20 mM OA solution were obtained by dissolving OA in 0.1 M NaOH at 75°C in a water bath, then added to 20% BSA, filtered using 0.22 µm filter, a final stock solution of 10 mM OA were prepared. The 10% BSA solution were added as control.
Cell viability assay
Cell viability was determined using cell counting kit-8 (CCK-8). according to the manufacturer's instructions (Vazyme, Nanjing, China).
HepG2 cells grown on coverslips were pretreated with or without L-theanine for 2 hours, after co-incubated with 500 µM oleic acid (OA) for 24 h, The cells were washed with PBS and fixed with 4% formaldehyde for 15 min at room temperature, then cells were permeabilized in 0.2% TritonX-100 for 20 min followed by blocking with 5% BSA for 30 min. After that, the cells were incubated anti-SREBP-1c antibody (1:100) overnight at 4°C and incubated with Donkey anti-Rabbit IgG H&L (Alexa Fluor 488) secondary antibody for 1 hour. Cell nuclei were stained with DAPI for 5 min. Images were captured by the Nikon A1 microscope (Tokyo, Japan).
Total RNA from livers was extracted using RNA Isolation Kit (Omega Bio-tek, America) and then was reversely transcribed to cDNA using PrimeScript RT reagent kit (TaKaRa, Shiga, Japan). Quantitative polymerase chain reaction (qPCR) was carried out on ABI StepOnePlus real-time PCR system (Applied Biosystems, USA) using SYBR Premix Ex Taq (TransGen Biotech, China). The results were analysed using the 2−ΔΔCtmethod. Values were normalized to β‐actin. The sequences of primers were listed in the Table 1.

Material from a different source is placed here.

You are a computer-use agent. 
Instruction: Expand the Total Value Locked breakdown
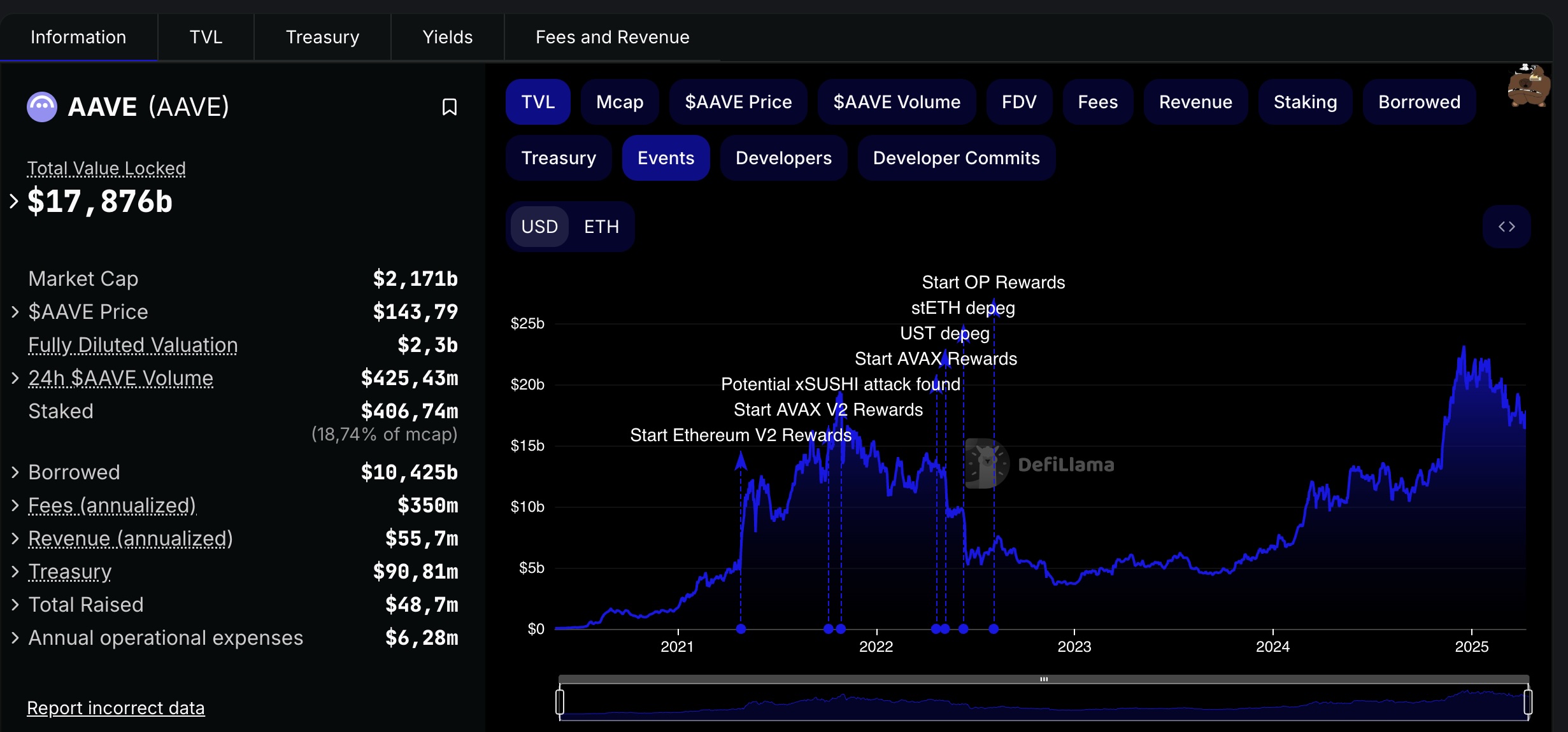(x=14, y=201)
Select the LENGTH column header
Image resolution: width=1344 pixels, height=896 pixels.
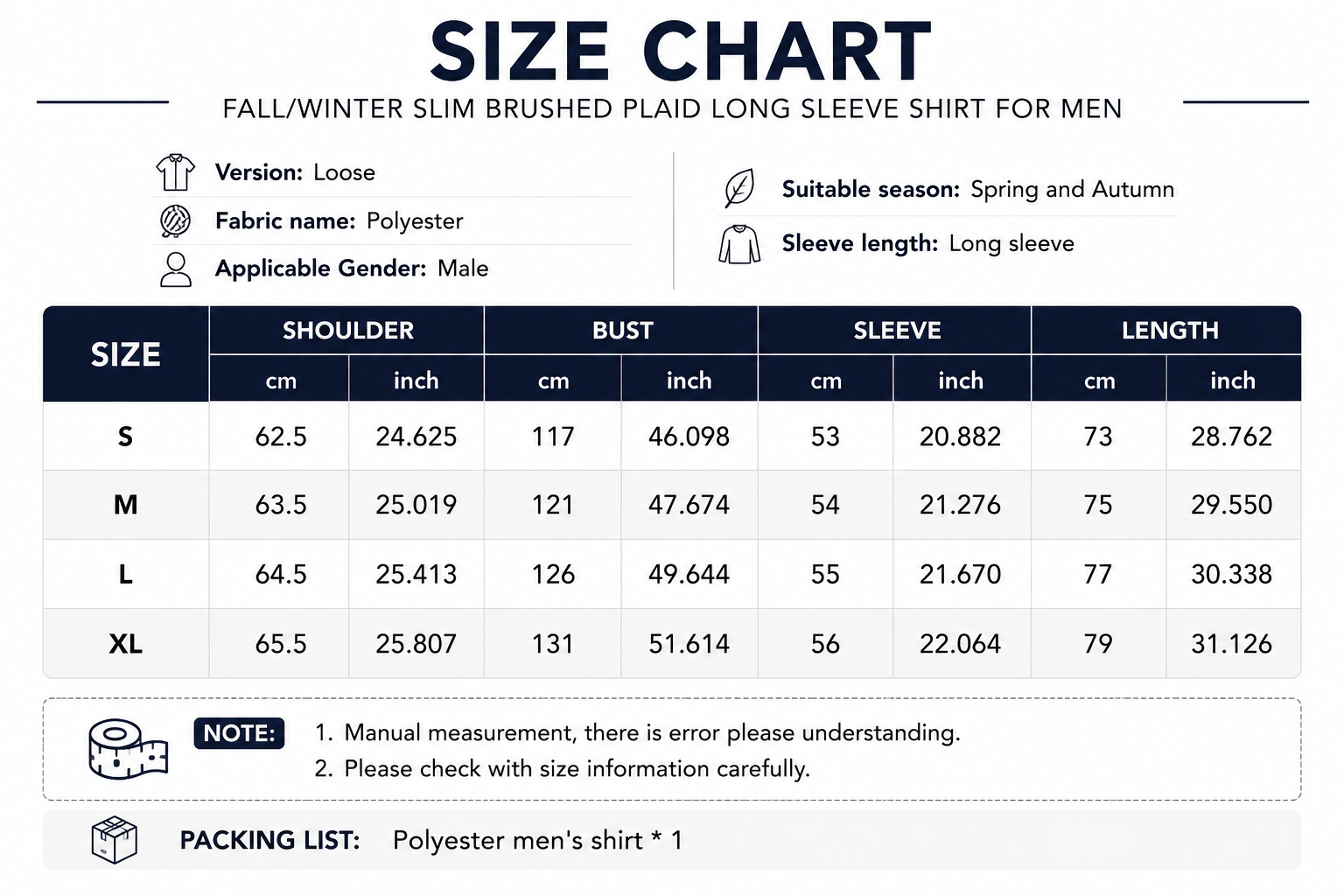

Primers for Real-Time PCR detection
Preparation of Cytoplasmic and Nuclear Extracts
Nuclear and cytoplasmic extracts were lysed with NE-PER Nuclear and Cytoplasmic Extraction Reagents (Thermo Fisher Scientific, Rockford, IL, USA) according to the manufacturer’s instructions.
Liver samples or cells were lysed in RIPA lysis buffers (Beyotime, China) supplemented with protease inhibitor cocktail and phosphatase inhibitors. A total of 20–50 µg lysates were loaded onto SDS-PAGE gels and transferred to a PVDF membrane (Millipore, China). After blocking with TBS/T (0.1% Tween-20) containing 5% nonfat
dry milk for 1 hour at room temperature, the membranes were incubated with primary antibody at 4°C overnight followed by HRP-conjugated secondary antibody. Immunoreactive proteins were visualized using the ECL immunoblotting system from Tanon (Shanghai, China).

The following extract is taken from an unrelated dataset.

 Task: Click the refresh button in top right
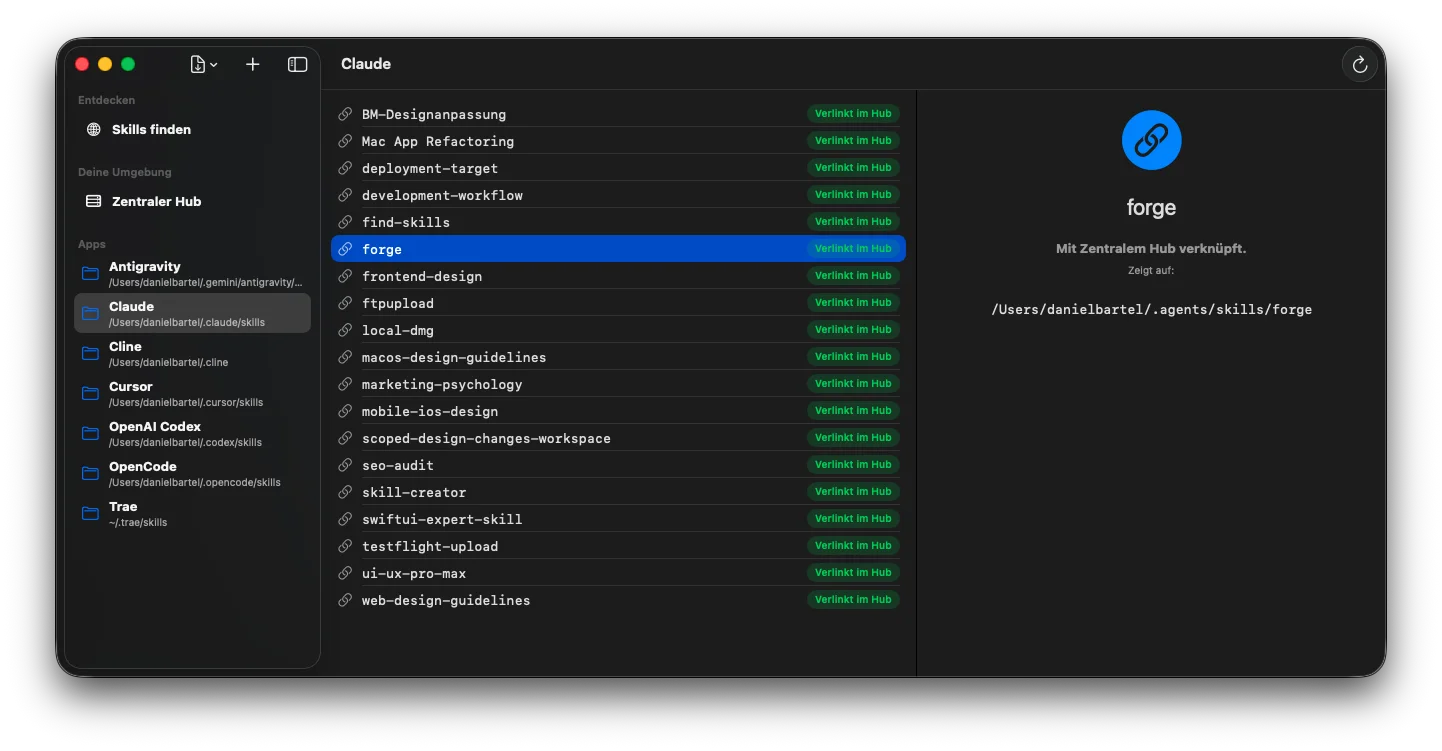click(x=1359, y=64)
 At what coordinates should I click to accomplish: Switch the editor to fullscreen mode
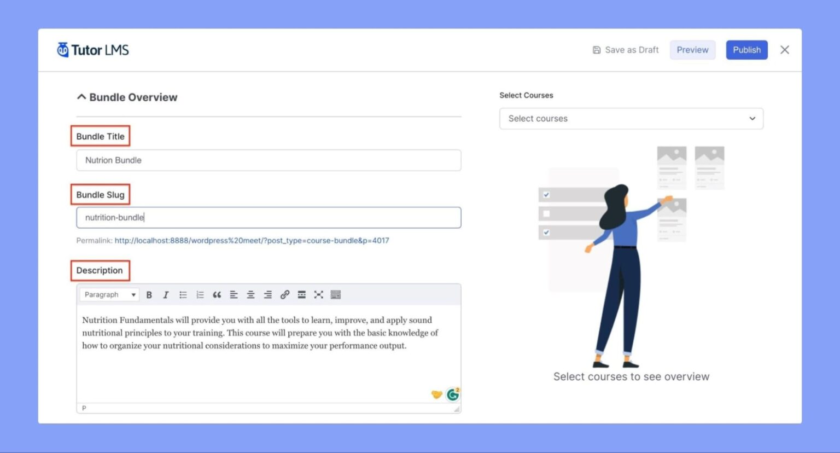click(x=319, y=295)

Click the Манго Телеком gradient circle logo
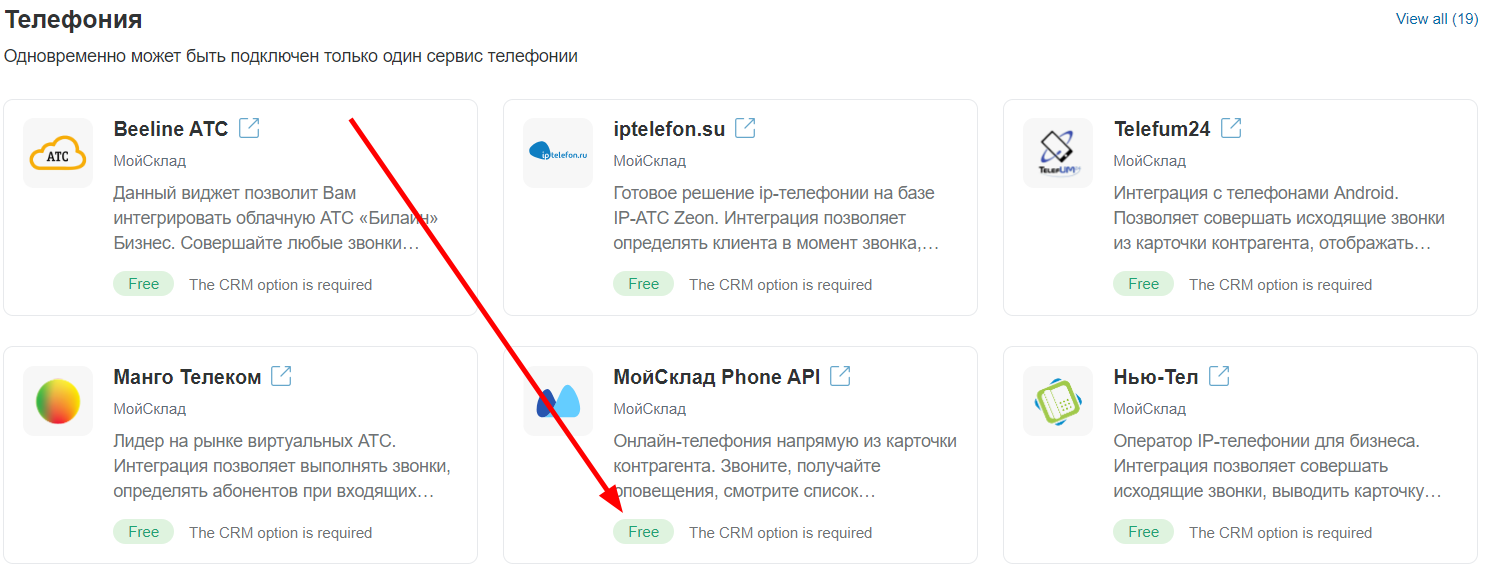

All data were analyzed using GraphPad Prism 6.0 (GraphPad Software, San Diego, CA). All experimental results are presented as mean ± SEM. Statistical analysis between two groups were determined using the two-tailed Student’s t test. One-way ANOVA followed by the Tukey multiple comparisons test was used for comparison between multiple groups. A P value of less than 0.05 was considered to be statistically significant.